En efecto, son diversos los referentes culturales mencionados en esta cuarta entrega lírica de Cabezas, además de literatura, pintura (Caravaggio, Tiziano, Waterhouse, Degas…), fotografía, cine y, sobre todo, música. En su decir fusiona de un modo particular unas obras artísticas con otras. Así, en “Un particular Amherst” se impone la soledad, reconfortante, entre la belleza de Chagall, Emily Dickinson y la voz de María Callas. La belleza es representada con las canciones, como si tanto voces como instrumentos fuesen lo único limpio que transportase al sujeto lejos de la suciedad del mundo. Es tan variada como una de esas listas en Spotify: Vivaldi, The Smiths, Siouxsie (and The Banshees), Chet Baker, Bach… Podríamos concluir diciendo que el aporte cultural como signo de belleza supone el único consuelo posible contra la soledad, como nos ha demostrado los días vividos en confinamiento.
De acuerdo con el prologuista del libro, es “Autorretrato alrededor de la cincuentena” el poema central porque en él identificamos todo lo que contiene Música que escucharé cuando hayas muerto: el campo semántico del pesimismo de Cabezas y su causa: la herida abierta que deja la juventud perdida en el ser; el personaje derrotado que, en este caso, tira de drogas blandas (café, antidepresivos y tranquilizantes); la atmósfera noctámbula; la autoconciencia de pérdida reflejada tanto en la inutilidad de los sueños como en las palabras producidas; los lugares fantasmales que nadie recuerda; el tono sombrío de los versos. Todo un catálogo de desencantos figura contenidos aquí, en este poema. Cosas del destino: “aunque a ves te pese / es ser un juglar ciego que en vano canta a la belleza. / Y puede que el último destino sea marchar / a un lugar donde nadie sepa de ti ni conozca tu nombre / y mucho menos tus torpes y burdas palabras, / para así, solo y sin patria, olvidado por todos, / dejarse morir […] / para intentar el vuelo una vez más”.

- **Datos sin procesar**
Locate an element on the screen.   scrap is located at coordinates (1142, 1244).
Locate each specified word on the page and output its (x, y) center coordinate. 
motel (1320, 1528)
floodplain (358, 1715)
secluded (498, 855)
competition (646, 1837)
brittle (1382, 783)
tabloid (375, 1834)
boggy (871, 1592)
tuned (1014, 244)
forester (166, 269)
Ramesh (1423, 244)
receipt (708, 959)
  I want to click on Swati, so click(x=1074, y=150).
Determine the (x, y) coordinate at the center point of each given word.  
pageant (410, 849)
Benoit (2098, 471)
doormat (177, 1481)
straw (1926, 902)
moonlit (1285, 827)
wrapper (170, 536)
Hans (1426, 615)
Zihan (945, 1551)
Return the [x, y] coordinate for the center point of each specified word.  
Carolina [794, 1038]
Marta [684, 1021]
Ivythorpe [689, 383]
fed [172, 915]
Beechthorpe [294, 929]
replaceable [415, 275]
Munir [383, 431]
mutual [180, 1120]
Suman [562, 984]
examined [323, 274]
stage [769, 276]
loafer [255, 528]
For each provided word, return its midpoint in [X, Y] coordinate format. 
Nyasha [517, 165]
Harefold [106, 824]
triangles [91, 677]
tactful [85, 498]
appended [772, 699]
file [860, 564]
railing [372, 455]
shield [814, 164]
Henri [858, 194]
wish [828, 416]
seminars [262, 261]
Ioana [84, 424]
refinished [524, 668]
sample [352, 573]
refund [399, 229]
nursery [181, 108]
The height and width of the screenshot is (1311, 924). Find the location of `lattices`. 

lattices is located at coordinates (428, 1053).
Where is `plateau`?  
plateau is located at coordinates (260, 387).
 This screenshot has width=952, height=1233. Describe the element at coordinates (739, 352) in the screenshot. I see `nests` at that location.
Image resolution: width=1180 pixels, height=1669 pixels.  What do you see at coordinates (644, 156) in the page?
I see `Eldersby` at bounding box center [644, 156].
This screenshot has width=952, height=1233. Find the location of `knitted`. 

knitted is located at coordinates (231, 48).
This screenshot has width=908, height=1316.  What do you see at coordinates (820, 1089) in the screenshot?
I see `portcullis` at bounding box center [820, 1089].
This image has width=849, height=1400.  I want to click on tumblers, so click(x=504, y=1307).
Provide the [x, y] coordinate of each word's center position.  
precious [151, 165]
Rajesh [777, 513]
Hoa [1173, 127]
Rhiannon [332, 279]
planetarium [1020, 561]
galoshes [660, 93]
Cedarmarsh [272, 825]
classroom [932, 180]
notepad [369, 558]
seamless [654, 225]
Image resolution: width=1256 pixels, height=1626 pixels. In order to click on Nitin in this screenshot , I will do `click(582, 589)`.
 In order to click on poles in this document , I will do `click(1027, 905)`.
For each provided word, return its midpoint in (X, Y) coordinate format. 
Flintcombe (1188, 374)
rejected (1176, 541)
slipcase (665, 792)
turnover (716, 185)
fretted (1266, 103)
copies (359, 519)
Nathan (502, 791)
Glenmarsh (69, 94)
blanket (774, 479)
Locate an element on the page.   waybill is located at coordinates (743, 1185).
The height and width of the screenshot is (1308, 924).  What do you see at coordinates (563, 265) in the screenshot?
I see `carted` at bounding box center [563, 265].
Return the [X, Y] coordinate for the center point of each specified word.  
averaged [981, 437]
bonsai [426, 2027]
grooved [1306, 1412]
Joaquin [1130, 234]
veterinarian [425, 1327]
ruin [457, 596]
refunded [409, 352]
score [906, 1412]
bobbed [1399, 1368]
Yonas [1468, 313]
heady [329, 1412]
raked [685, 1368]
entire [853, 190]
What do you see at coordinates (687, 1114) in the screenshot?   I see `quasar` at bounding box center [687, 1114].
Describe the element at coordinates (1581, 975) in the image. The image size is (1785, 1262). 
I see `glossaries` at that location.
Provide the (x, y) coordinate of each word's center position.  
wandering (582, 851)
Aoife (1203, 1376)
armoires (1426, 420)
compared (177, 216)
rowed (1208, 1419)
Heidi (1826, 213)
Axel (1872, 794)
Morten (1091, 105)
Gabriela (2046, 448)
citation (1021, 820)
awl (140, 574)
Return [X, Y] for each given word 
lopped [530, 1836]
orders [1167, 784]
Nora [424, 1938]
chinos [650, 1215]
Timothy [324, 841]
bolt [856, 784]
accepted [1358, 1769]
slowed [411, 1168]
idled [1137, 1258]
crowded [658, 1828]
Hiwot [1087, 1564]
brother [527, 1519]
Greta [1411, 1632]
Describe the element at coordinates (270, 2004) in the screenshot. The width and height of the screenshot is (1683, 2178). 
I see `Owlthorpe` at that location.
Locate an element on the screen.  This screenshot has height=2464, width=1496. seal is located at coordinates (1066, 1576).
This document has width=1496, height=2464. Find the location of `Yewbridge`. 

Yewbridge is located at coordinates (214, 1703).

- **Qué hacer**
Transcribe del artículo sobre el poemario de Cabezas todo lo que va desde “En efecto, son” hasta “vividos en confinamiento.”. Responde basándote solo en el artículo.

- **Respuesta**
En efecto, son diversos los referentes culturales mencionados en esta cuarta entrega lírica de Cabezas, además de literatura, pintura (Caravaggio, Tiziano, Waterhouse, Degas…), fotografía, cine y, sobre todo, música. En su decir fusiona de un modo particular unas obras artísticas con otras. Así, en “Un particular Amherst” se impone la soledad, reconfortante, entre la belleza de Chagall, Emily Dickinson y la voz de María Callas. La belleza es representada con las canciones, como si tanto voces como instrumentos fuesen lo único limpio que transportase al sujeto lejos de la suciedad del mundo. Es tan variada como una de esas listas en Spotify: Vivaldi, The Smiths, Siouxsie (and The Banshees), Chet Baker, Bach… Podríamos concluir diciendo que el aporte cultural como signo de belleza supone el único consuelo posible contra la soledad, como nos ha demostrado los días vividos en confinamiento.